Saved entries:
○ ○ ○ ○ ○

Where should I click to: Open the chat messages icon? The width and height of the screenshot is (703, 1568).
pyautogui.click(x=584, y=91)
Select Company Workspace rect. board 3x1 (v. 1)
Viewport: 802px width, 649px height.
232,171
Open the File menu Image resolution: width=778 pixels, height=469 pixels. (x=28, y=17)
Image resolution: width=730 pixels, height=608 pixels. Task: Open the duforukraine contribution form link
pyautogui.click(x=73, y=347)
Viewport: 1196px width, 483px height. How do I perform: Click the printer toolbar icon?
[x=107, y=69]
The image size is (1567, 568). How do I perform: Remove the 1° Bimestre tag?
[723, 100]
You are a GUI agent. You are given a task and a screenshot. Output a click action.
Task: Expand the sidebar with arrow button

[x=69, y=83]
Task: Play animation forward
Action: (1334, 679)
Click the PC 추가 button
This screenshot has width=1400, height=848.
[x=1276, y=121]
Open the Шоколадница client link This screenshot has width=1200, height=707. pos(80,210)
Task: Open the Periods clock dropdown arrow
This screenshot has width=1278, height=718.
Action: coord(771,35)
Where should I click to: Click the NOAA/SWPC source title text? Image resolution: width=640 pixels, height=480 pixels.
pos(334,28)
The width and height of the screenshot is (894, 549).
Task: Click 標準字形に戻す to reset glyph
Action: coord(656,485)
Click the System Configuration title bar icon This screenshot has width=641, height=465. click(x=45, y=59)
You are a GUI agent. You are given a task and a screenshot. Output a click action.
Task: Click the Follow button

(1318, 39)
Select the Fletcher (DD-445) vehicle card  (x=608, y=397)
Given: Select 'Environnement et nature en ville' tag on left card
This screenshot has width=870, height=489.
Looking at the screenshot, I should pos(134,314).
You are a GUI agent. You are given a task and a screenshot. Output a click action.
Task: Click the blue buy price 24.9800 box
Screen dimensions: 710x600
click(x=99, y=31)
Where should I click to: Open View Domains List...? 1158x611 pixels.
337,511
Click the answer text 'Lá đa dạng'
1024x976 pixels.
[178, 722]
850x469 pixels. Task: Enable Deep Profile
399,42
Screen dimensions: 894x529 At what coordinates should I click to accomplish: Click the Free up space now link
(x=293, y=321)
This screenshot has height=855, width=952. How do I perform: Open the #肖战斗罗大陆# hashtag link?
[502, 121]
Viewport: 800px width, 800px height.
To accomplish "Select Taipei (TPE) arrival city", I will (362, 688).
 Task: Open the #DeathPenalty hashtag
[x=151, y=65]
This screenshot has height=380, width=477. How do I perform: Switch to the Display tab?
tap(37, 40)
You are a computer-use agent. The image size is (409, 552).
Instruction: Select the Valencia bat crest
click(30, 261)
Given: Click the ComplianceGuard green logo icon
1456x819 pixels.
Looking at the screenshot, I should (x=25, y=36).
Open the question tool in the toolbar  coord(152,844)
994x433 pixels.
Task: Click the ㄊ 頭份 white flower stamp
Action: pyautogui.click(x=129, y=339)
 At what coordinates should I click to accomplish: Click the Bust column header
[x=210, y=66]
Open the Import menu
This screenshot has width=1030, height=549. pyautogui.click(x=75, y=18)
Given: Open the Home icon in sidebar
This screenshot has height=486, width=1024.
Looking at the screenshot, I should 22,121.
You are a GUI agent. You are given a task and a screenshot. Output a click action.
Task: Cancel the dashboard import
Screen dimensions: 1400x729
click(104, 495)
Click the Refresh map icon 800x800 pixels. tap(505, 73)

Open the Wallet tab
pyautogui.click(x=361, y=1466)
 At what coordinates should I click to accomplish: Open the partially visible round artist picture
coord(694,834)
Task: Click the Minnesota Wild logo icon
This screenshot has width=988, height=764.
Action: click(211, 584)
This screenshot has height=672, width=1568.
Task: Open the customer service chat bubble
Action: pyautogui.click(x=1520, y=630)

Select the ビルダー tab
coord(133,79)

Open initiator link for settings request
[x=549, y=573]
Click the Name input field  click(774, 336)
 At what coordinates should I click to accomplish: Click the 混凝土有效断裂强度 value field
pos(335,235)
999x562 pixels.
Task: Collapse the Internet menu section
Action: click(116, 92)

○ ○ ○ ○ ○

▶ TASK PROMPT:
What is needed is an exact copy of all the entries.

▶ TASK OUTPUT:
Where should I click to: Open the chat messages icon? The width and height of the screenshot is (703, 1568).
pyautogui.click(x=584, y=91)
Select Company Workspace rect. board 3x1 (v. 1)
Viewport: 802px width, 649px height.
232,171
Open the File menu Image resolution: width=778 pixels, height=469 pixels. (x=28, y=17)
Image resolution: width=730 pixels, height=608 pixels. Task: Open the duforukraine contribution form link
pyautogui.click(x=73, y=347)
Viewport: 1196px width, 483px height. How do I perform: Click the printer toolbar icon?
[x=107, y=69]
The image size is (1567, 568). How do I perform: Remove the 1° Bimestre tag?
[723, 100]
You are a GUI agent. You are given a task and a screenshot. Output a click action.
Task: Expand the sidebar with arrow button

[x=69, y=83]
Task: Play animation forward
Action: (1334, 679)
Click the PC 추가 button
This screenshot has width=1400, height=848.
[x=1276, y=121]
Open the Шоколадница client link This screenshot has width=1200, height=707. pos(80,210)
Task: Open the Periods clock dropdown arrow
This screenshot has width=1278, height=718.
Action: coord(771,35)
Where should I click to: Click the NOAA/SWPC source title text? Image resolution: width=640 pixels, height=480 pixels.
pos(334,28)
The width and height of the screenshot is (894, 549).
Task: Click 標準字形に戻す to reset glyph
Action: coord(656,485)
Click the System Configuration title bar icon This screenshot has width=641, height=465. click(x=45, y=59)
You are a GUI agent. You are given a task and a screenshot. Output a click action.
Task: Click the Follow button

(1318, 39)
Select the Fletcher (DD-445) vehicle card  (x=608, y=397)
Given: Select 'Environnement et nature en ville' tag on left card
This screenshot has width=870, height=489.
Looking at the screenshot, I should pos(134,314).
You are a GUI agent. You are given a task and a screenshot. Output a click action.
Task: Click the blue buy price 24.9800 box
Screen dimensions: 710x600
click(x=99, y=31)
Where should I click to: Open View Domains List...? 1158x611 pixels.
337,511
Click the answer text 'Lá đa dạng'
1024x976 pixels.
[178, 722]
850x469 pixels. Task: Enable Deep Profile
399,42
Screen dimensions: 894x529 At what coordinates should I click to accomplish: Click the Free up space now link
(x=293, y=321)
This screenshot has height=855, width=952. How do I perform: Open the #肖战斗罗大陆# hashtag link?
[502, 121]
Viewport: 800px width, 800px height.
To accomplish "Select Taipei (TPE) arrival city", I will (362, 688).
 Task: Open the #DeathPenalty hashtag
[x=151, y=65]
This screenshot has height=380, width=477. How do I perform: Switch to the Display tab?
tap(37, 40)
You are a computer-use agent. The image size is (409, 552).
Instruction: Select the Valencia bat crest
click(30, 261)
Given: Click the ComplianceGuard green logo icon
1456x819 pixels.
Looking at the screenshot, I should (x=25, y=36).
Open the question tool in the toolbar  coord(152,844)
994x433 pixels.
Task: Click the ㄊ 頭份 white flower stamp
Action: pyautogui.click(x=129, y=339)
 At what coordinates should I click to accomplish: Click the Bust column header
[x=210, y=66]
Open the Import menu
This screenshot has width=1030, height=549. pyautogui.click(x=75, y=18)
Given: Open the Home icon in sidebar
This screenshot has height=486, width=1024.
Looking at the screenshot, I should 22,121.
You are a GUI agent. You are given a task and a screenshot. Output a click action.
Task: Cancel the dashboard import
Screen dimensions: 1400x729
click(104, 495)
Click the Refresh map icon 800x800 pixels. tap(505, 73)

Open the Wallet tab
pyautogui.click(x=361, y=1466)
 At what coordinates should I click to accomplish: Open the partially visible round artist picture
coord(694,834)
Task: Click the Minnesota Wild logo icon
This screenshot has width=988, height=764.
Action: click(211, 584)
This screenshot has height=672, width=1568.
Task: Open the customer service chat bubble
Action: pyautogui.click(x=1520, y=630)

Select the ビルダー tab
coord(133,79)

Open initiator link for settings request
[x=549, y=573]
Click the Name input field  click(774, 336)
 At what coordinates should I click to accomplish: Click the 混凝土有效断裂强度 value field
pos(335,235)
999x562 pixels.
Task: Collapse the Internet menu section
Action: click(116, 92)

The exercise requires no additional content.